(I disagreed with the existing answers, so wanted to add my own, but I upvoted them as I think they are valid viewpoints even though I don't agree!)
I'm aware I am making a few assumptions here:
- I'm assuming you are quite early in your career (is it your first 'career' type of job?) from some of the comments you made about maybe starting a family 'someday' etc.
- I'm assuming you are in the UK or other Commonwealth english-speaking country, specifically not in the USA, due to your spelling of the word "labelled", references to 'maternity leave', etc.
Your situation isn't standard in companies
In short... the kind of behaviour in Case 1 and Case 2 as you described them... aren't normal for most companies. They are pretty dysfunctional behaviour.
In Case 1 (I commented on your Q to ask for clarification) it seems that the team (and I use the word 'team' quite loosely!) continued to assign work to someone who was medically excused from work for the moment, then remained silent in sprint review meetings when asked about that subject, presumably to "show up" the absent team member.
What a weirdly passive-aggressive thing to do! I could sort of understand one passive-aggressive inclined person doing something like this, in a misguided kind of way. But this was an orchestrated act as a team. I'm not sure if that is passive-aggressive or just plain mobbing actually.
(BTW in genuine Scrum this shouldn't be able to happen, because each Scrum team member 'voluntarily' commits to take on particular tasks during the sprint.)
In Case 2 (maternity leave) have you asked yourself why it is that a junior colleague told clients she had left the company?
A frame challenge...
As such I think you are asking the wrong question in your circumstances (but I agree it is a good question in general!) because of false assumptions. To put it in user story terms you are essentially asking "As a person with commitments in life outside of the company... I want to prove my value to the company... So that I am considered on equal terms with the 'careerists'."
And that is a valid question, I don't deny it! But I am answering in the context of the additional info you provided. In most normal companies what would happen is that a month or a few months here and there in a few years long career would be covered for, handled by management, and accepted as a normal part of business.
Conclusion
It seems to me that there's a kind of "Hunger Games" (I've actually never watched it myself, but I know what it is through pop-culture) dystopian culture at your company in which resources are scarce, everyone is in competition with each other.
Search out "scarcity mindset", e.g. the link below. It's a situation of believing that there's only so much to go around so 'peers' are competitors, essentially.
https://www.psychologytoday.com/gb/blog/science-choice/201504/the-scarcity-mindset
These kind of cultures sometimes develop spontaneously but are typically due to some event in the past (like surprise mass layoffs) influencing the way people think of their colleagues (collaborators or rivals for "the few jobs we have remaining"...)
The responses you've described in your Case 1 and Case 2 are not normal in most workplaces, as I said. Case 1 is just plain wrong. Case 2 depends on interpretation -- it's not unreasonable to go through someone's hand written 'rolodex' to find contacts if the person was not so good at keeping centralized electronic records. But saying to clients that Person 2 had left the company (what?!) is not normal and is unacceptable.
It seems to me that here you have a situation where for whatever reason (and if you think about it, you can probably identify the reason) people are constantly in competition with each other, undermining other colleagues at every opportunity, maternity leave (etc) is an opportunity to be seized upon rather than just covered for a few months in a mildly inconvenient way, etc.

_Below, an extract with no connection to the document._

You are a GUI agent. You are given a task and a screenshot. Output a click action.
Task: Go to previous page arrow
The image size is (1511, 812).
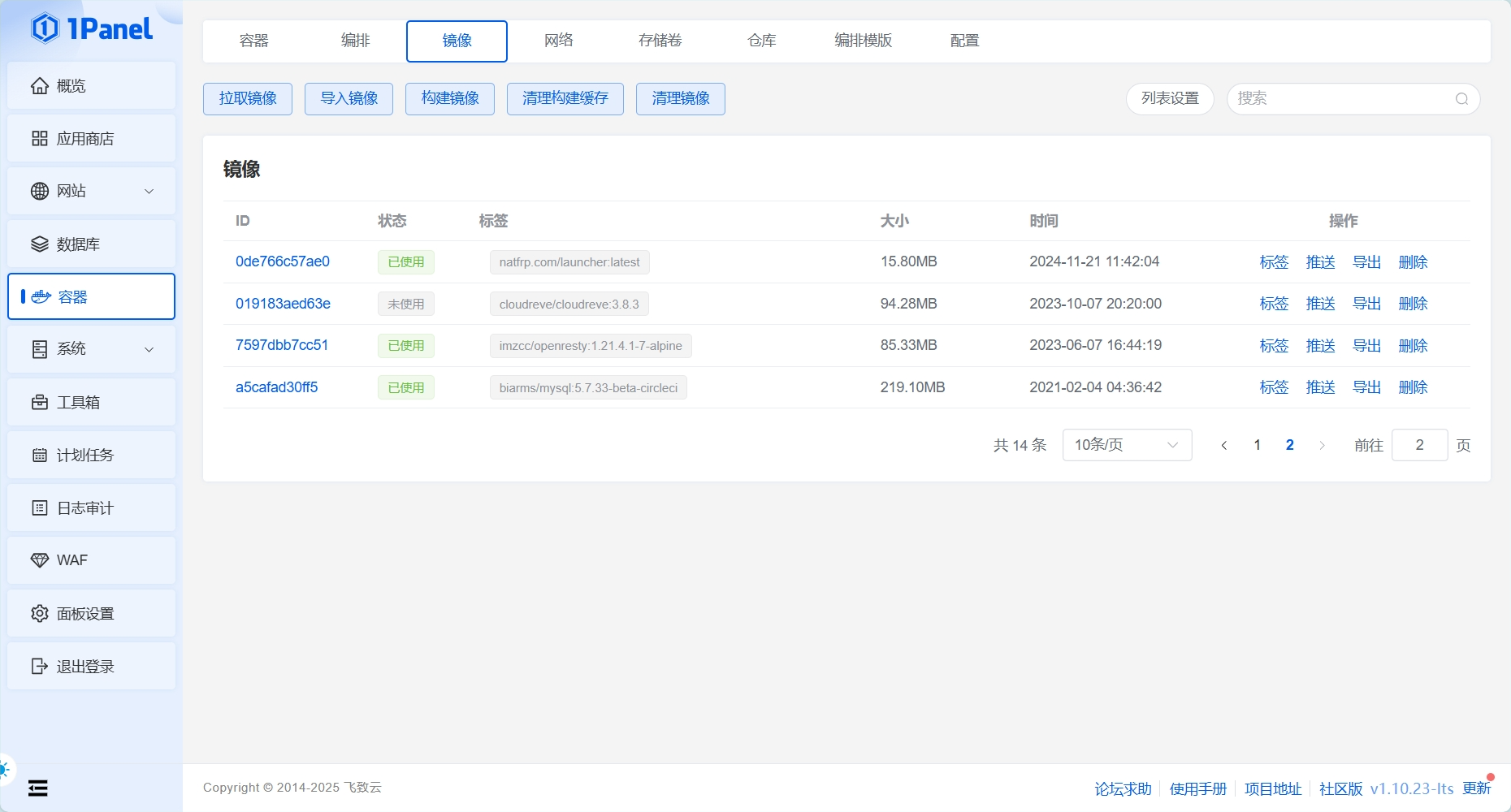[x=1224, y=445]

I did find it striking that in the cases you described it was "junior" people undermining someone senior to them, in order to discredit them in some way.
I wonder if that's the only way people are able to move up in this company? Not by the honest route of proving themselves through increased knowledge, project exposure, value to multiple teams etc.. but instead just by discrediting someone else so that they can be promoted in the person's place? (And I wonder how that will end for them when they inevitably have to take time off for maternity, mental health, a broken leg, or whatever it is?!)
I'm sorry it isn't a neat answer in terms of "here are some steps I can do" but I would suggest really looking inside whether this company is dysfunctional about that, do you want to continue to work in a place like that and so on.